One of online therapy’s greatest advantages is also one of its greatest disadvantages for the ethical therapist. Clinicians who take their role seriously also must seriously assess individuals for suicide, if appropriate, and take necessary action to ensure their client stays alive. If that client is largely anonymous through online communication, and reports suicidal ideation and behavior, the therapist may have little recourse for interventions. One way to overcome this problem is to screen for suicide at the onset, but that also means a lot of people who need and could most benefit from immediate help won’t find it online.

Therapist’s Credentials

There are only two ways to ensure a clinician online really has the education, experience and credentials he or she says he or she has. One is to call up the clinician’s university to verify education credentials, call the state licensing board in the state the therapist resides and verify licensure, and call past employers of the therapist. This is a time-consuming task most people won’t bother to take. I and Martha Ainsworth set upCredential Check

to help do this legwork for you, but only about a quarter of therapists offering online services have signed up for this service. This service makes it much easier to ensure the clinician a person is dealing with is legitimate.

Breaking the Law

State boundaries in the real world are pretty clearly defined and therapists know not to practice across them, unless they are properly licensed in all states of practice. In the online world, it is just as easy to practice on a person living in India as it is in Indiana. This means that clinicians who “see” people online who live in a different state where the clinician is not licensed may be breaking the law. Although no court cases have yet gone to trial to clearly define this area of the law, it is a gray area of concern. If the therapist’s services online are clearly defined and not “psychotherapy” as defined by the law, then there may be no problem. Phone counseling services are available nationwide which seem to operate under similar principles.

Grievance Process

The grievance process for addressing complaints against online therapists is just as murky. Who does a client file a complaint with? Their district attorney’s office? The D.A.’s office in the clinician’s state? Their Better Business Bureau or the clinician’s? Their state board of licensure or the clinician’s? Again, these questions remain unanswered. Good online therapists will clearly define their policies for grievances, and who to contact if they believe the therapist has acted unethically or wrongfully. This may be an area which needs further thought and an arbitration service.
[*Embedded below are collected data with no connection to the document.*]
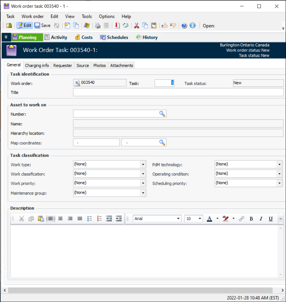Viewport: 286px width, 302px height.
Task: Click the print icon in the toolbar
Action: pos(98,26)
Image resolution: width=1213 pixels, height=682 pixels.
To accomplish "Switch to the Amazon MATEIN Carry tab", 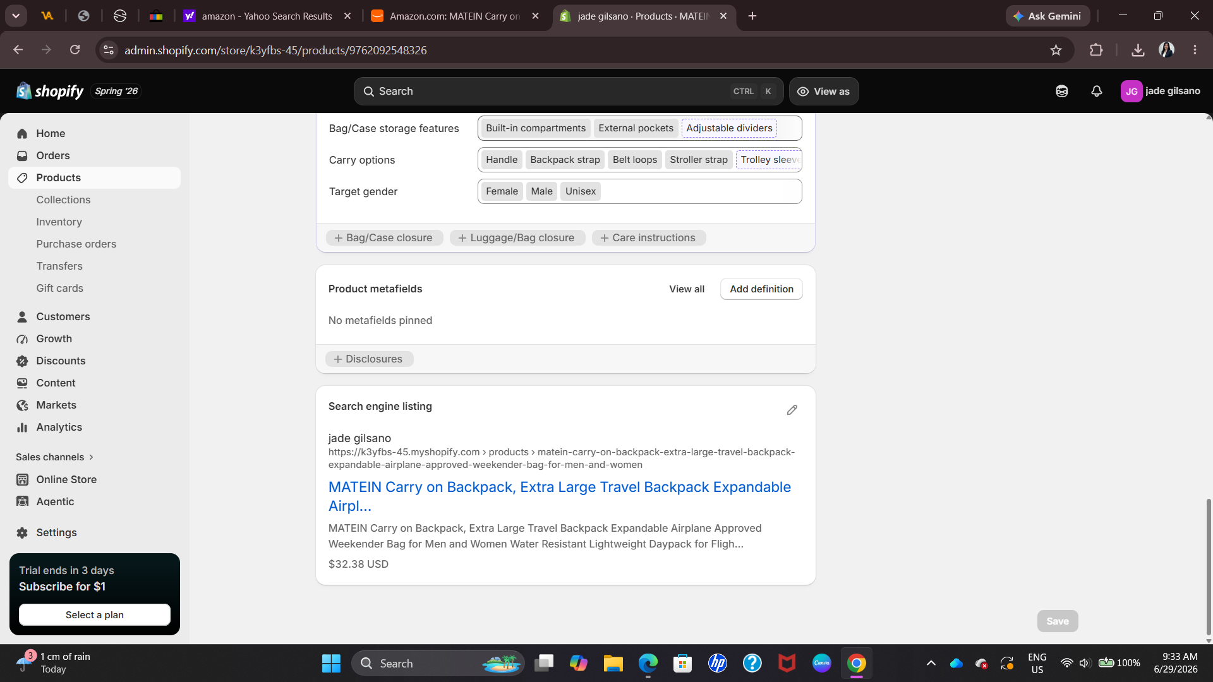I will click(x=455, y=16).
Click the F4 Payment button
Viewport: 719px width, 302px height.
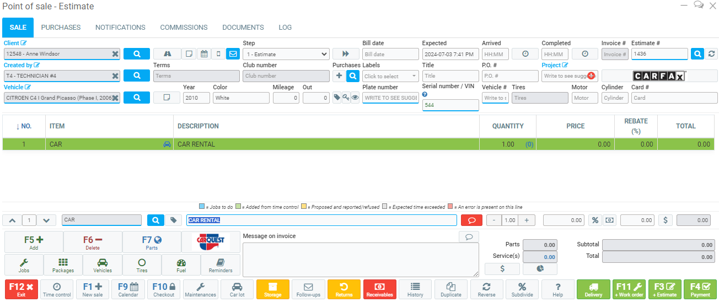(700, 289)
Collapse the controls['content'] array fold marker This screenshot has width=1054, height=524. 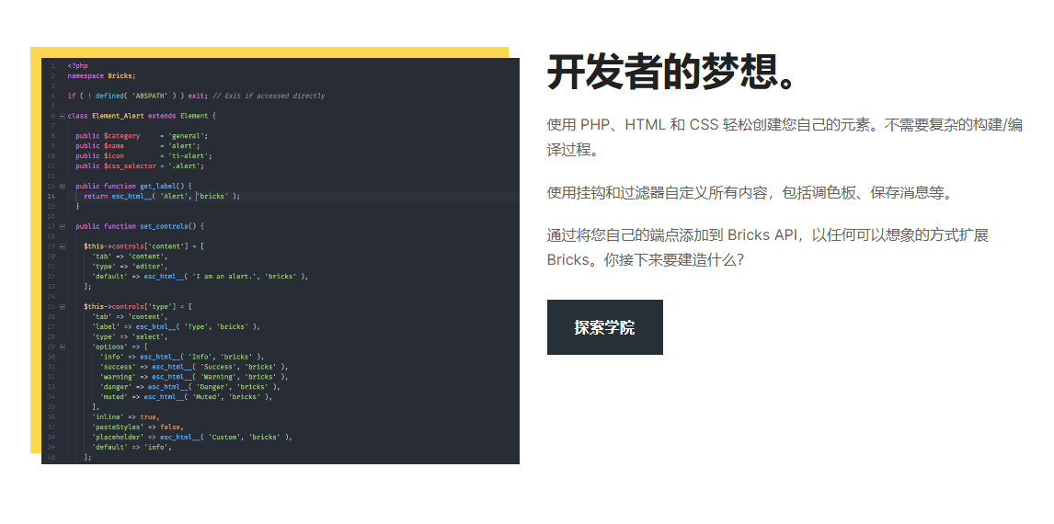(x=63, y=246)
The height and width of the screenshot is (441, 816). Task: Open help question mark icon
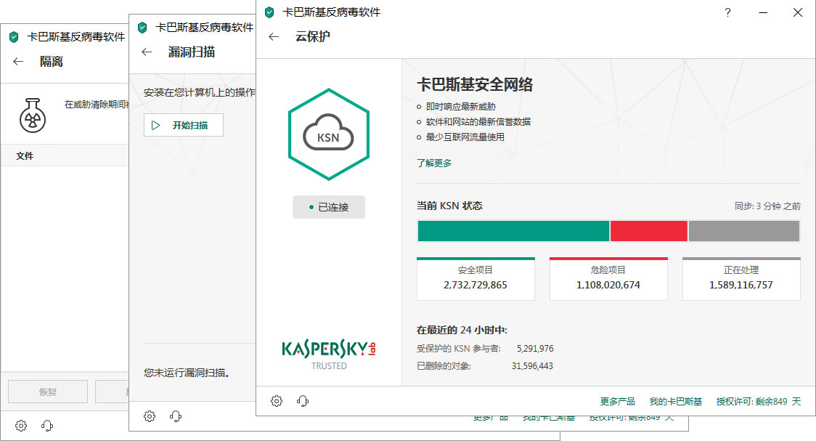(727, 12)
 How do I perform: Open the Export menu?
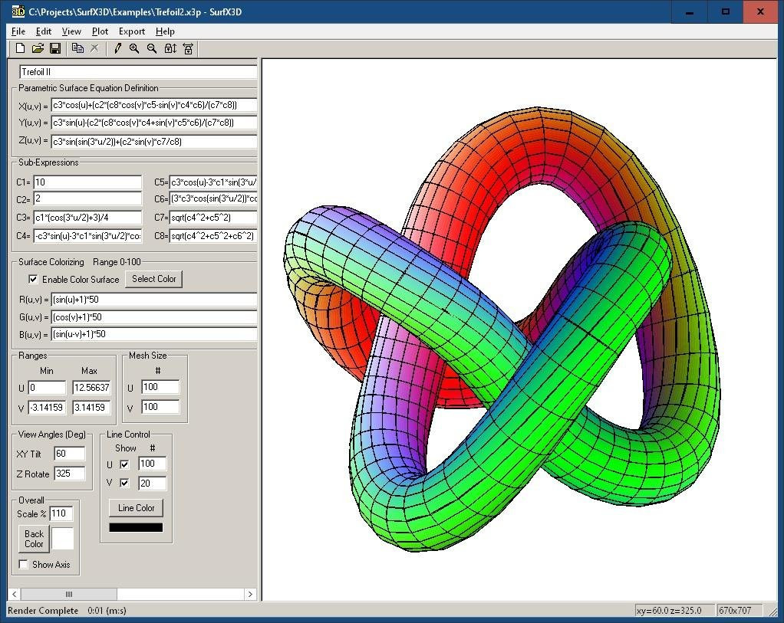point(131,31)
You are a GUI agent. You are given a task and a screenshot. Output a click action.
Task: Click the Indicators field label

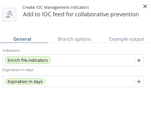point(11,50)
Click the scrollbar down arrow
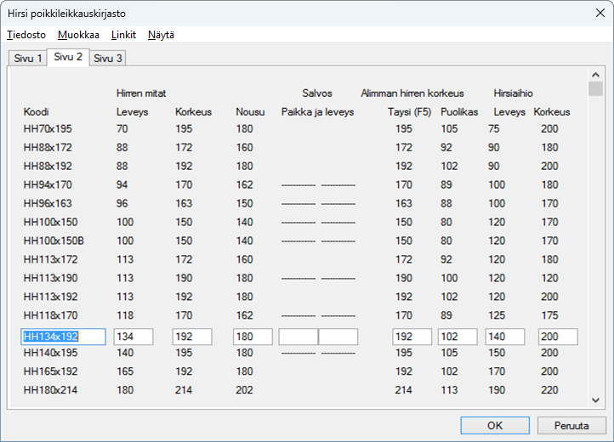 pyautogui.click(x=595, y=400)
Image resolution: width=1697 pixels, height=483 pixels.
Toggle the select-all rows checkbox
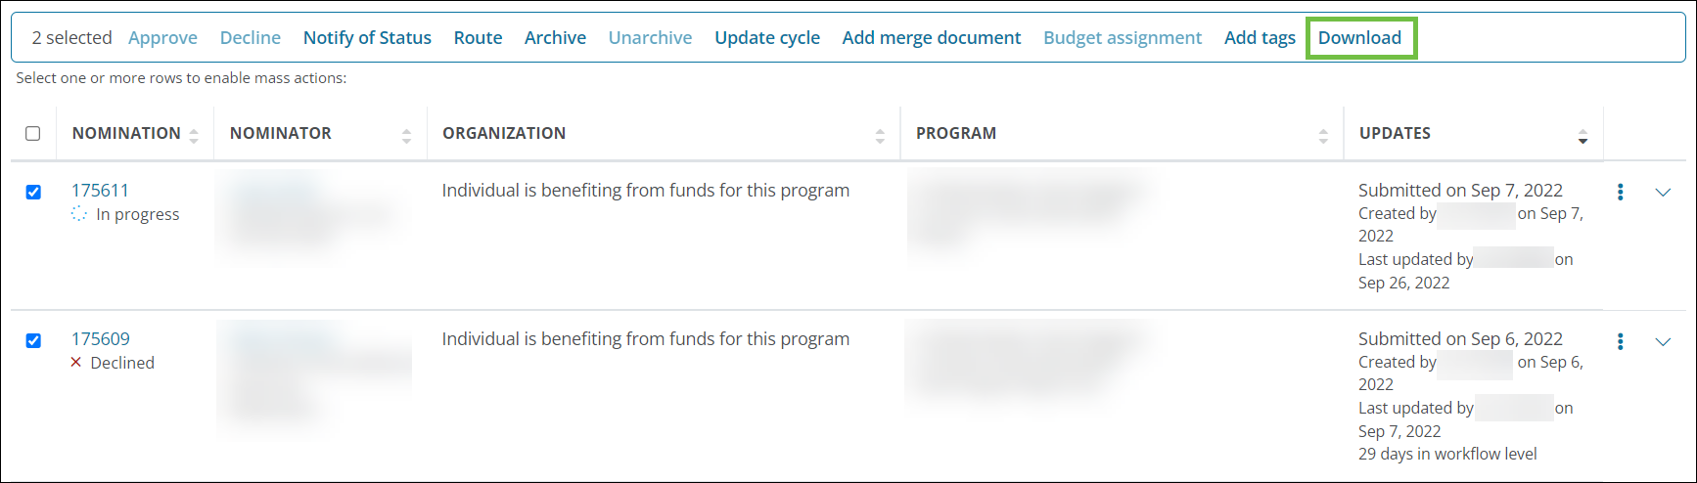tap(33, 134)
This is by no means an exhaustive list of the pros and cons of e-therapy. A lot more could be said in each category, but I believe this covers some of the most pertinent issues.

Online services in mental health are here to stay. In fact, all trends indicate that these services will continue to grow and proliferate with the enormous growth of the Web in general, and the steady increase in numbers of people who are getting online. Clinicians who do online therapy would benefit from some basic research in this area which back up the effectiveness of this modality and ensure the disadvantages outlined above do not hurt clients more than the advantages help them.


Grumet, G. (1979). Telephone therapy: A review and case report. American Journal of Orthopsychiatry, 49, 574-584.

Haas, L.J., Benedict, J.G., & Kobos, J.C. (1996). Psychotherapy by telephone: Risks and benefits for psychologists and consumers. Professional Psychology: Research and Practice, 27, 154-160.

Lester, D. (1995). Counseling by telephone: Advantages and problems. Crisis Intervention, 2, 57-69.

Swingson, R.P., Fergus, K.D., Cox, B.J., & Wickwire, K. (1995). Efficacy of telephone-administered behavioral therapy for panic disorder with agoraphobia. Behaviour Research and Therapy, 33, 465-469.